• **Exercise**
Can you replace "Screen dimensions:" with "Screen size:" in the lines starting at the one that has "This screenshot has height=769, width=1376." and stopping after the one that has "will [x=852, y=782].", then give those lines again with nothing else changed?

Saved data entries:
— BEGIN —
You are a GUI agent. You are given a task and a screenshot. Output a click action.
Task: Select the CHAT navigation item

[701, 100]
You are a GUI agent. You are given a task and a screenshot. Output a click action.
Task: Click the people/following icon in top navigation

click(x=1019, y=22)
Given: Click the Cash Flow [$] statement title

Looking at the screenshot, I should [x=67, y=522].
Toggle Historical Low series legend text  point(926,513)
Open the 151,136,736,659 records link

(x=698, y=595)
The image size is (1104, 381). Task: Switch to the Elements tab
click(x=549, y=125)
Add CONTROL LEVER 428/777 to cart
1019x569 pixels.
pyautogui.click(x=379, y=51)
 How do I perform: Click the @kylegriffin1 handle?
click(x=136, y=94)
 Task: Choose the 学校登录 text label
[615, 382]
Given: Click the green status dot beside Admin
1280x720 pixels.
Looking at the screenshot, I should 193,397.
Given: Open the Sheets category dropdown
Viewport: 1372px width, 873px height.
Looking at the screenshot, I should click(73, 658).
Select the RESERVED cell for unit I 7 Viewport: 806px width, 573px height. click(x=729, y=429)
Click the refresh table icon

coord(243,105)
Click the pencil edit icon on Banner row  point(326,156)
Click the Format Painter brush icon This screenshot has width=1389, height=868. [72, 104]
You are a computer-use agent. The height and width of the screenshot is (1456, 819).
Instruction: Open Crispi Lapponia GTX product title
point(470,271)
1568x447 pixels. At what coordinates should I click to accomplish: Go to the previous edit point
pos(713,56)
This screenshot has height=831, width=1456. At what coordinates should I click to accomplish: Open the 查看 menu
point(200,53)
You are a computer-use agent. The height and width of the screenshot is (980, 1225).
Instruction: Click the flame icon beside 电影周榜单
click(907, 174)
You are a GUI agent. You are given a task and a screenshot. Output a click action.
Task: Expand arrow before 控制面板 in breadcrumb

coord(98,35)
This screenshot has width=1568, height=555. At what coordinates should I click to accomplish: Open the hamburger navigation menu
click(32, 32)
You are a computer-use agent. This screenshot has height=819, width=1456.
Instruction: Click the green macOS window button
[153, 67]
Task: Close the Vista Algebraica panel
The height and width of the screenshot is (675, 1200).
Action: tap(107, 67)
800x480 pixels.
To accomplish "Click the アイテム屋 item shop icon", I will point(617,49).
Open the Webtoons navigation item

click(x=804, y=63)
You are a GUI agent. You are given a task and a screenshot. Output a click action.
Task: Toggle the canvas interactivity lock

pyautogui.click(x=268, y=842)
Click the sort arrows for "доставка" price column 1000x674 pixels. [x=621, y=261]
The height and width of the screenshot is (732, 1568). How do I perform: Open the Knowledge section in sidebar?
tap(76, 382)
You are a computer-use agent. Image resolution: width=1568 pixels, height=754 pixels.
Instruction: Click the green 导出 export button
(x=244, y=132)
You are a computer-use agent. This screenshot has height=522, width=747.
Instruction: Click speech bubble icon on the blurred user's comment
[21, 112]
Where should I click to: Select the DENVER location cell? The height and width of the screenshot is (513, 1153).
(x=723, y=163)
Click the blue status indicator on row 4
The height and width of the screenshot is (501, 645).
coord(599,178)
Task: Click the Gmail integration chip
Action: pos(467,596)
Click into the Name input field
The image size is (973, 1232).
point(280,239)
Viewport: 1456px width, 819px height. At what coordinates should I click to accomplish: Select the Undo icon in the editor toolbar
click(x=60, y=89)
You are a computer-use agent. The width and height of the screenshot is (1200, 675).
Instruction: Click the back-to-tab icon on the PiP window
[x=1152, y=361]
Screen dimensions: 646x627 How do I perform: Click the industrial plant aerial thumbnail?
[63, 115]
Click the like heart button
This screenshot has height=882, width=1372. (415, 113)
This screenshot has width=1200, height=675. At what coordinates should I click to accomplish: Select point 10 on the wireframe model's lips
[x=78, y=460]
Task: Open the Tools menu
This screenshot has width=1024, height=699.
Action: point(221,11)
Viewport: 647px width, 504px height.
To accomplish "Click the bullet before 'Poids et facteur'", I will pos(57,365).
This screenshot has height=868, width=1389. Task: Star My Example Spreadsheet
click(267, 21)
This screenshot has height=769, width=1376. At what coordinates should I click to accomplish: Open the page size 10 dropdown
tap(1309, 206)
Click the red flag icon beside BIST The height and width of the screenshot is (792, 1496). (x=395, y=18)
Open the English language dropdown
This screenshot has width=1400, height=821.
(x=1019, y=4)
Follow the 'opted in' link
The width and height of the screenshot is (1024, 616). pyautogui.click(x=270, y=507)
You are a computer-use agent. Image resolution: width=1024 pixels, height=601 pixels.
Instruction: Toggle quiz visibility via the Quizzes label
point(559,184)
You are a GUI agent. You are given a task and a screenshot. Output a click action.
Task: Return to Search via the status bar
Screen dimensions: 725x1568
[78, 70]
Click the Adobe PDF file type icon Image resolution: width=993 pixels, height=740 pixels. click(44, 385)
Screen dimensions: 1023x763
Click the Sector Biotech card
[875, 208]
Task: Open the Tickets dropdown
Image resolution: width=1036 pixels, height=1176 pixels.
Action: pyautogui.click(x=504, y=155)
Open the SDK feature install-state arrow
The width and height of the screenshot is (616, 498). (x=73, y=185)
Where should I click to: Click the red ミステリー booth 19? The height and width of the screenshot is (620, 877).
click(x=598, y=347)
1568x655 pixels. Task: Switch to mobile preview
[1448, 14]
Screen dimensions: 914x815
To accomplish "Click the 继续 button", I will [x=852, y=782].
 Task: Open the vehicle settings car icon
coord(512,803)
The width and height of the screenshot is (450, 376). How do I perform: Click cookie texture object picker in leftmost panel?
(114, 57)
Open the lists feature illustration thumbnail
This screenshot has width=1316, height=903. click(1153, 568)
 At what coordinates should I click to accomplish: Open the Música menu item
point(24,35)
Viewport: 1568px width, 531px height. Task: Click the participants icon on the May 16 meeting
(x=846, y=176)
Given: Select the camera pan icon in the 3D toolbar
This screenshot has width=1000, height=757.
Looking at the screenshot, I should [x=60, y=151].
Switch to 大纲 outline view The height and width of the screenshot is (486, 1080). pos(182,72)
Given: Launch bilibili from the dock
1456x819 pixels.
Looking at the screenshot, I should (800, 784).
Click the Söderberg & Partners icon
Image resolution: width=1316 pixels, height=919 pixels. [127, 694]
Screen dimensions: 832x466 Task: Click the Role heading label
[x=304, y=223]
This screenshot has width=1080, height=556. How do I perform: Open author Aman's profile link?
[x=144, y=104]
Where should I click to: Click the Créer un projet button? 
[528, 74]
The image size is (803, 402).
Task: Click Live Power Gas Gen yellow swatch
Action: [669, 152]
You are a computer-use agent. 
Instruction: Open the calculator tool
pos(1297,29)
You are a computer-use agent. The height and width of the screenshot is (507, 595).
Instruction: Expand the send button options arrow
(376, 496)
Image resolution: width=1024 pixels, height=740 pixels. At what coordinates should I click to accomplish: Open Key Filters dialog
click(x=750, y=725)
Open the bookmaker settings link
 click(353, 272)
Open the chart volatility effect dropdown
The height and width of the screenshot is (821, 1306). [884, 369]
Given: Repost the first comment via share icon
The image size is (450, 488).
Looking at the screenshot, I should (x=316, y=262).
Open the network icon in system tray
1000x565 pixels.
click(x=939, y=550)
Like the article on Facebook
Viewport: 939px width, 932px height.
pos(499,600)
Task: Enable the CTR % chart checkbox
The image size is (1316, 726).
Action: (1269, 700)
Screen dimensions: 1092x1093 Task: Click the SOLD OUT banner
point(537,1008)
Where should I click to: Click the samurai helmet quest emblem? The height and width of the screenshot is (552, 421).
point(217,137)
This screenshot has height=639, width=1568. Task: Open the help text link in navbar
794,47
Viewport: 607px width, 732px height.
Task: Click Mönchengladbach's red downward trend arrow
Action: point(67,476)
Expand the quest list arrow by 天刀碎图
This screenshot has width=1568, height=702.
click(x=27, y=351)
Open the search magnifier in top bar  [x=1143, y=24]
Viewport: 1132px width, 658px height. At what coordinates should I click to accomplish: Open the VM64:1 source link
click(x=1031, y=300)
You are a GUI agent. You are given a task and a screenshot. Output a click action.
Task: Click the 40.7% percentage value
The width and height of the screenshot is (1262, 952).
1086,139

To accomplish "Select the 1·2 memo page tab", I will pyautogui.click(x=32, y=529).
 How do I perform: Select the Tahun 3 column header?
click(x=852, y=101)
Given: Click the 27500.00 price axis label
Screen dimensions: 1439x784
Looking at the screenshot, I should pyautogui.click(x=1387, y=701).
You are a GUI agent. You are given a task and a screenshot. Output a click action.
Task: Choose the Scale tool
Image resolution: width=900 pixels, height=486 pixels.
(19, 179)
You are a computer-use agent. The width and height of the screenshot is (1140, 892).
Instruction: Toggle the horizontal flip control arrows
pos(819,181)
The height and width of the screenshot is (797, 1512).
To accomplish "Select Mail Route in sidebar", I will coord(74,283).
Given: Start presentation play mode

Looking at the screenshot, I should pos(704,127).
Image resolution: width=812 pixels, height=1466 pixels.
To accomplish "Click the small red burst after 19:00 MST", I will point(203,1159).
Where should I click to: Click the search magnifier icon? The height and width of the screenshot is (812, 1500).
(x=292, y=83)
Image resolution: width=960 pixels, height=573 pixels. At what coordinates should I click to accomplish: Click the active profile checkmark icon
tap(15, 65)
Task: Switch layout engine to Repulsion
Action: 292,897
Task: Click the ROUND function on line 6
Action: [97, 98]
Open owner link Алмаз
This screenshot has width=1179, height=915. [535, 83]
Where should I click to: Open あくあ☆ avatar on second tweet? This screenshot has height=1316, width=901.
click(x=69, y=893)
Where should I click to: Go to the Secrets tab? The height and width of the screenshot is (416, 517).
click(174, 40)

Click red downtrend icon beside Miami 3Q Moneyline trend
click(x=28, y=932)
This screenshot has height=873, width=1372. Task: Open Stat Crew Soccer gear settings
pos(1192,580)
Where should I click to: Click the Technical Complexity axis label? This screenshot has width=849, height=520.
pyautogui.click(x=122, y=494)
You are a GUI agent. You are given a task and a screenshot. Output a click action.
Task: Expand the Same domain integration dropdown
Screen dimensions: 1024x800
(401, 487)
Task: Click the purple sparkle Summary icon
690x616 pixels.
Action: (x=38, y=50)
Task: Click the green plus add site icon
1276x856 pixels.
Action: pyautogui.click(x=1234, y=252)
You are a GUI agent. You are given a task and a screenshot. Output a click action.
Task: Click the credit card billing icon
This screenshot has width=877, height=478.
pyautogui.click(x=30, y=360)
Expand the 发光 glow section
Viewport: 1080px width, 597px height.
— END —
• **Output of the exercise**
This screenshot has height=769, width=1376. At what coordinates should I click to accomplish: Open the page size 10 dropdown
tap(1309, 206)
Click the red flag icon beside BIST The height and width of the screenshot is (792, 1496). (x=395, y=18)
Open the English language dropdown
This screenshot has width=1400, height=821.
(x=1019, y=4)
Follow the 'opted in' link
The width and height of the screenshot is (1024, 616). pyautogui.click(x=270, y=507)
You are a computer-use agent. Image resolution: width=1024 pixels, height=601 pixels.
Instruction: Toggle quiz visibility via the Quizzes label
point(559,184)
You are a GUI agent. You are given a task and a screenshot. Output a click action.
Task: Return to Search via the status bar
Screen size: 725x1568
[78, 70]
Click the Adobe PDF file type icon Image resolution: width=993 pixels, height=740 pixels. click(44, 385)
Screen size: 1023x763
Click the Sector Biotech card
[875, 208]
Task: Open the Tickets dropdown
Image resolution: width=1036 pixels, height=1176 pixels.
Action: pyautogui.click(x=504, y=155)
Open the SDK feature install-state arrow
The width and height of the screenshot is (616, 498). (x=73, y=185)
Where should I click to: Click the red ミステリー booth 19? The height and width of the screenshot is (620, 877).
click(x=598, y=347)
1568x655 pixels. Task: Switch to mobile preview
[1448, 14]
Screen size: 914x815
To accomplish "Click the 继续 button", I will [x=852, y=782].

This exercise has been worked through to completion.